Photo by Adam Ryan Morris

Kirkpatrick has said her husband’s “dream” is doing chicken, porchetta, leg of lamb and other meats in the style of French rotisseries. He’s living it now. Envision yourself walking through an open-air market in the City of Lights. You smell before you see the Frenchman with his sleeves rolled up, roasting chickens on the rotisserie. The fragrant smoke billows. It haunts you until you’ve pulled out your stack of euros.

At Goodkind, you can’t see the cooking process unless you happen to be at the table closest to the kitchen (which contains a French-made Rotisol rotisserie). Chicken cooked in such fashion is a house signature. It’s not to be confused with the grocery-store version. A succulent bone-in half-bird ($20) is dry-brined and seasoned with fennel pollen (stronger and sweeter than fennel seed). As the meat roasts, it releases its juices on the vegetables served with it – we had potatoes, beets, carrots and garlic scapes, which inherit the juiciness of the meat. The rotisserie also delivers a thick, tender slab of bone-in pork loin ($20), rendering a knife almost unnecessary. The pork’s cumin-coriander rub offers subtle, humming flavor, and the vegetables – again, courtesy of the roaster – are generously basted.

The Neah Bay coho salmon is bright pink, with a soft, creamy center. It has one of the menu’s more unusual flavor combinations, owing to the pistachio puree, fenugreek roasted beets and dandelion marmalade ($16). It works because the fish acts as a blank canvas. Also building beautifully on flavors is the spicy crab bucatini ($18). The Dungeness crab is ethereally light. The San Marzano tomato sauce is sweet and mild. It’s the ghost pepperoni, made by Madison’s Underground Meats, that intensifies this standout pasta.

Kirkpatrick isn’t a trained pastry chef, and while I’ve seen her do more technical, intricate desserts at Roots, she’s in “farmhouse grandma” mode here. But there are still touches of whimsy. (Just as with the regular menu, desserts will show the effects of the seasons and the inspirations of the chef.) A good illustration is her chewy, almond basque cake, topped with whipped crème fraîche and candy-coated fennel seeds ($9).

As Goodkind slowly took shape earlier this year, the excitement around Bay View began to build. The build-out took longer than initially expected, as often happens, but it only stoked the fires of anticipation. The name, at first coming off as vintage-y and cute, clicks as appropriate and significant.

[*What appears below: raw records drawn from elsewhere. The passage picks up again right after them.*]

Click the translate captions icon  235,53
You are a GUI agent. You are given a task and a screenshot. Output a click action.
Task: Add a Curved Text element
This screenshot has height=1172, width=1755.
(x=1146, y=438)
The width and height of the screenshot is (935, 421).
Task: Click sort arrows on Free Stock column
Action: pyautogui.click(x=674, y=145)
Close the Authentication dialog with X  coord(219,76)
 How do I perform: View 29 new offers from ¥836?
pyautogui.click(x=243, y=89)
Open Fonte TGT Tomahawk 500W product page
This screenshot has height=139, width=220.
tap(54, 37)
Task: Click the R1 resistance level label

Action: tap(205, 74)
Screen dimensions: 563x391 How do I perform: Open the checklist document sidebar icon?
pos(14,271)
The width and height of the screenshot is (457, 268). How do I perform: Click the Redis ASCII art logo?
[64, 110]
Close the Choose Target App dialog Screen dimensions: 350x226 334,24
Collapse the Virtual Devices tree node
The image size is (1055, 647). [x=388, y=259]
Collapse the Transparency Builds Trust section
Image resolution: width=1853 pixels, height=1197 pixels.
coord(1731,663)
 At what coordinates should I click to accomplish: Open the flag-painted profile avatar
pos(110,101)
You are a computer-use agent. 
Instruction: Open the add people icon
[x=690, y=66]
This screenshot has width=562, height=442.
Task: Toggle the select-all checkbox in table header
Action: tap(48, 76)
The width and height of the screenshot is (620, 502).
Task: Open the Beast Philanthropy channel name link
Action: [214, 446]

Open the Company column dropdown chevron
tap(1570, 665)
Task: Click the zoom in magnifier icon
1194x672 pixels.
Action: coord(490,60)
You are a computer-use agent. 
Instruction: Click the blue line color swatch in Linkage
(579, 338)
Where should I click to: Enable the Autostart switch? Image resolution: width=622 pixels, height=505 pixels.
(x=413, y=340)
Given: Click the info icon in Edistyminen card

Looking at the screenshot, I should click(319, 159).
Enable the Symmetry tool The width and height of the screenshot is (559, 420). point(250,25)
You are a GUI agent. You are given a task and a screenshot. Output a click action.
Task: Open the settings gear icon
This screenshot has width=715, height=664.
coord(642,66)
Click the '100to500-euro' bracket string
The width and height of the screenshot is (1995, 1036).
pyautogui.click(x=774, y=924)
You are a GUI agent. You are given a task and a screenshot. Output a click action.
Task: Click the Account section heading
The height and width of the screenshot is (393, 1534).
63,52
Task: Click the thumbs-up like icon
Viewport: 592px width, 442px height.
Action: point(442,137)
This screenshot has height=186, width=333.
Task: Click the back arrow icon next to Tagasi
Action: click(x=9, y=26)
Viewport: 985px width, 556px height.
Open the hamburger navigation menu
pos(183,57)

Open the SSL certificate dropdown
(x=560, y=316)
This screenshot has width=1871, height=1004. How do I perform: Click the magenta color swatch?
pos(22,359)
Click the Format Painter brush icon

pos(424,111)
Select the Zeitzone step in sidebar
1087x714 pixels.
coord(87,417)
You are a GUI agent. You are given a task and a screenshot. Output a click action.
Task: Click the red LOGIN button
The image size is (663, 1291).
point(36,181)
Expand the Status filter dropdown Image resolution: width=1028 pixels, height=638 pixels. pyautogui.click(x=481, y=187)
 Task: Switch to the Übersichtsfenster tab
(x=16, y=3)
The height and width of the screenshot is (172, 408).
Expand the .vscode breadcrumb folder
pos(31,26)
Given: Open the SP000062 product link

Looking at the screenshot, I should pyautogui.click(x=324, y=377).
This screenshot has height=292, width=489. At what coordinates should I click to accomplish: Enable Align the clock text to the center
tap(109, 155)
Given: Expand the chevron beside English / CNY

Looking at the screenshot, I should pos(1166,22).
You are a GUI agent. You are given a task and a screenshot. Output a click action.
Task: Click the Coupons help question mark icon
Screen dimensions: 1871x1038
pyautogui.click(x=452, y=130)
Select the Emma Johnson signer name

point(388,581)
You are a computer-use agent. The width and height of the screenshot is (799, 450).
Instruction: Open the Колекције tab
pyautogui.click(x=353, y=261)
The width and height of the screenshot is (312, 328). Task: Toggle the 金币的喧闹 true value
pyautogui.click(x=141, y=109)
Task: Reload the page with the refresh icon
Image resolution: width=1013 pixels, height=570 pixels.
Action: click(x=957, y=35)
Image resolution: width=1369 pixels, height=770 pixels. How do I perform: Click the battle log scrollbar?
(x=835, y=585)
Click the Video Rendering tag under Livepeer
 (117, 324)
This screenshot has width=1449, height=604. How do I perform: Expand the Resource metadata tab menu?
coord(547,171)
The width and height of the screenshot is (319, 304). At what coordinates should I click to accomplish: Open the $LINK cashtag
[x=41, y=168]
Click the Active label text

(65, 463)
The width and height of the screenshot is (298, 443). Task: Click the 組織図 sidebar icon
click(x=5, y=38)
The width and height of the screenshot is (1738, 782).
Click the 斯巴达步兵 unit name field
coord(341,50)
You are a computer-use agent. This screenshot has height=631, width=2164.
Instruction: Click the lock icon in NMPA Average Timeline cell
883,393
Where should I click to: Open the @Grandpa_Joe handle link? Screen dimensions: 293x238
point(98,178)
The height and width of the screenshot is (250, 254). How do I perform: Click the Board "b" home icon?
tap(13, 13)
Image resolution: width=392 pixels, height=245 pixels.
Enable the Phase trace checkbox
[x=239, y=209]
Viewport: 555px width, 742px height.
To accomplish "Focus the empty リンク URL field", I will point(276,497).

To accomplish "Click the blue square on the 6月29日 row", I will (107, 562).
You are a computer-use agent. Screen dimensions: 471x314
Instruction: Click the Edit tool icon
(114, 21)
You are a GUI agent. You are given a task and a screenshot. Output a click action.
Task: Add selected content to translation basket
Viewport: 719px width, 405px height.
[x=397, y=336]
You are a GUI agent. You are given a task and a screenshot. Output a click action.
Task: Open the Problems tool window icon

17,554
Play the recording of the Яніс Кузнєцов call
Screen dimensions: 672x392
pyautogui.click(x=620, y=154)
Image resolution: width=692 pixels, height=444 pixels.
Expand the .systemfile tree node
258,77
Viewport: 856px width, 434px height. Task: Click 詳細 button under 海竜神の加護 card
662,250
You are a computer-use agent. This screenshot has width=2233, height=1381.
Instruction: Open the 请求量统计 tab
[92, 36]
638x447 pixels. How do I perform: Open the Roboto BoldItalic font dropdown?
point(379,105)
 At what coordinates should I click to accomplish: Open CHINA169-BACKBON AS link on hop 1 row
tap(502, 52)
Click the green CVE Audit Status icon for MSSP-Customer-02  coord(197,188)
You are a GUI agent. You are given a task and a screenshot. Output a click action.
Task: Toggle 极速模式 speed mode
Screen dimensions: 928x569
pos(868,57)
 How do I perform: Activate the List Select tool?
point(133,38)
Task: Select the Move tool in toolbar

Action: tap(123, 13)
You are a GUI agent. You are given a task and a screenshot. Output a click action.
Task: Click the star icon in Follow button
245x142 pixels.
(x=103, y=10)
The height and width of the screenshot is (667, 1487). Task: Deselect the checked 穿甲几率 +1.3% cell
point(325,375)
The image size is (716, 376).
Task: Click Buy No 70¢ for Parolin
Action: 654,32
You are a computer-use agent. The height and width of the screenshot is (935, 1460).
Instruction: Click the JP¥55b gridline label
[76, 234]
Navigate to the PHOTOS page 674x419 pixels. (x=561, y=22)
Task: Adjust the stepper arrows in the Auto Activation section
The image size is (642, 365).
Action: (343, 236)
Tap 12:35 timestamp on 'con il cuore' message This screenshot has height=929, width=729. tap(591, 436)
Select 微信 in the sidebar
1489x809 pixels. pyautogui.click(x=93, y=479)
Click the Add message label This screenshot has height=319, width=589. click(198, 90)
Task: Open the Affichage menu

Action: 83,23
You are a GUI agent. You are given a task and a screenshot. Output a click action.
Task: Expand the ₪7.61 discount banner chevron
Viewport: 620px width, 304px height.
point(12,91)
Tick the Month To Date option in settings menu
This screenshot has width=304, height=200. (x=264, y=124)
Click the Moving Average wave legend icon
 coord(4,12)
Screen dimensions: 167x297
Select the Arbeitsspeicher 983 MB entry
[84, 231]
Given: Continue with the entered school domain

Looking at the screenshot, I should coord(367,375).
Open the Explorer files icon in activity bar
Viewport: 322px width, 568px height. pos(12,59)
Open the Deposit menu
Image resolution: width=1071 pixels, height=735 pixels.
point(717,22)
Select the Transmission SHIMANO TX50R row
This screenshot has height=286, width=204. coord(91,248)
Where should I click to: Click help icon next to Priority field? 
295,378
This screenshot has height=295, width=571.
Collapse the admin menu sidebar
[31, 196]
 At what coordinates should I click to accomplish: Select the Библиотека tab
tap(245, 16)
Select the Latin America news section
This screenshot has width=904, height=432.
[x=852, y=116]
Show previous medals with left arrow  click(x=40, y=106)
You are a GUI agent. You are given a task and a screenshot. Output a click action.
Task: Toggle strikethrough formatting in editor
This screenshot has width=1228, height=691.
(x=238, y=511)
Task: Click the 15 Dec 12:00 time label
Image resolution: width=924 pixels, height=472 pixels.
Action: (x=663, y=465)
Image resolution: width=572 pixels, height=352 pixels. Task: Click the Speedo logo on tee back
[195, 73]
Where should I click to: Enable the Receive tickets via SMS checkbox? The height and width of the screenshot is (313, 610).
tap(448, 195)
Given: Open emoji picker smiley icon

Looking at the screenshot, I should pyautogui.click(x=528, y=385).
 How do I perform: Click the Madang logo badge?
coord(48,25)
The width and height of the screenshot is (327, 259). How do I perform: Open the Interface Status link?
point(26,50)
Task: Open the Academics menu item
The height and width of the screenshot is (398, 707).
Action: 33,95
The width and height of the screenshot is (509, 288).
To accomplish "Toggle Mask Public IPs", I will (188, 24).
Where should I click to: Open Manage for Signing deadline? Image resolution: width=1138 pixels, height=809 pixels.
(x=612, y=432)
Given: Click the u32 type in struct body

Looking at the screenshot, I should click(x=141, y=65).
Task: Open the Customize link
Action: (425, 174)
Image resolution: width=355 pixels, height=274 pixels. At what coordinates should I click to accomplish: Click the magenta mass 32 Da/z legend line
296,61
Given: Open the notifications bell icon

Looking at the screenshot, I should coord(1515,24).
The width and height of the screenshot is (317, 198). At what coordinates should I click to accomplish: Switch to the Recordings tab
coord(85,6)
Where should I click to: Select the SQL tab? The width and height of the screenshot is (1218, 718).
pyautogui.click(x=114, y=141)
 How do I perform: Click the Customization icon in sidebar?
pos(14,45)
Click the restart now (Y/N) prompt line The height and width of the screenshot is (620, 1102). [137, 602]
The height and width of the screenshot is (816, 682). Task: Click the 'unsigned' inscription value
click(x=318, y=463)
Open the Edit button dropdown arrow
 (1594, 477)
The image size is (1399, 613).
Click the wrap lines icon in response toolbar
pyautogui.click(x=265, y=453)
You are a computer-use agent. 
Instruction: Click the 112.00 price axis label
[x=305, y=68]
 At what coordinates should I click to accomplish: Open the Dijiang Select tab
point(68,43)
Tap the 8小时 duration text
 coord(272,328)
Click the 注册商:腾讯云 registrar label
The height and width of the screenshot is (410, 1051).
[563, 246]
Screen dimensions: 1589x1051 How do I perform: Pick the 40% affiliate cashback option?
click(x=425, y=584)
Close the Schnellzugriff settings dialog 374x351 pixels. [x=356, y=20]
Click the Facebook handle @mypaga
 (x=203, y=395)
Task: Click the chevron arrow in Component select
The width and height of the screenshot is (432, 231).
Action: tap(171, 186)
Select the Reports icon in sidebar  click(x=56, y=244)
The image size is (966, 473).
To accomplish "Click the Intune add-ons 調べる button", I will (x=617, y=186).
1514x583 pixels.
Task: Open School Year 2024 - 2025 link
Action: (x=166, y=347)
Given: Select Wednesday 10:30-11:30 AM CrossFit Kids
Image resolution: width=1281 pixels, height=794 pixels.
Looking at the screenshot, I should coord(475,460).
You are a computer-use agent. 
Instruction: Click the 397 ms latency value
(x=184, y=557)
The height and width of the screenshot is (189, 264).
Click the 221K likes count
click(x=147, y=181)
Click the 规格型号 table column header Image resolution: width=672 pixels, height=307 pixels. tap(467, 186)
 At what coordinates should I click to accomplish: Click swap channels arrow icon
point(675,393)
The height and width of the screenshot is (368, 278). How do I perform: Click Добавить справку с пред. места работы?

It suggests the heart of this place – the team.


Address: 2457 S. Wentworth Ave.
Phone: 414-763-4706
Hours: Sun-Mon, Wed-Sat 5 p.m.-1 a.m
Prices: Bites $2-$6; plates, including the rotisserie $6-$24; desserts $6-$9
Service: Amiable and helpful with menu suggestions
Dress: Jeans, cocktail dress, you name it
Handicap access: No
Reservations: Yes, at tables. The bar is first-come, first-serve.



Ann Christenson has covered dining for Milwaukee Magazine since 1997. She was raised on a diet of casseroles that started with a pound of ground beef and a can of Campbell's soup. Feel free to share any casserole recipes with her.